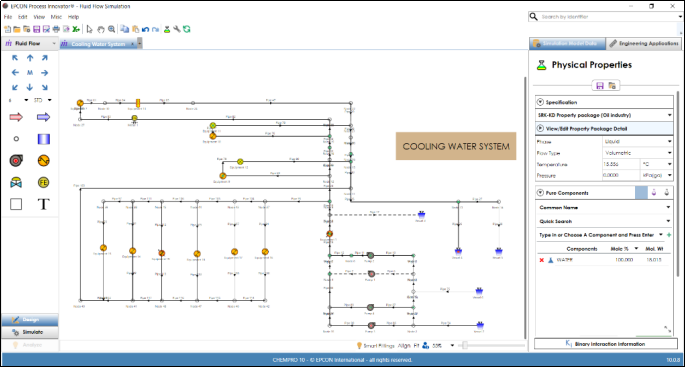This screenshot has height=368, width=685.
Task: Switch to the Engineering Applications tab
Action: coord(644,43)
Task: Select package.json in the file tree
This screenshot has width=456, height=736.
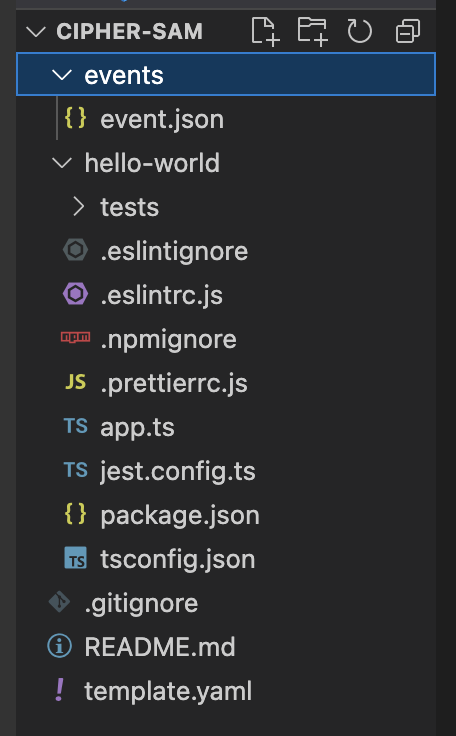Action: click(226, 515)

[WHAT THE TASK ASKS] Every line from the one with "Task: Select package.json in the file tree" through the last line of the material gets printed exactly, and nothing more. Omit the pictures.

[SOLVED PROBLEM]
Task: Select package.json in the file tree
This screenshot has width=456, height=736.
Action: click(226, 515)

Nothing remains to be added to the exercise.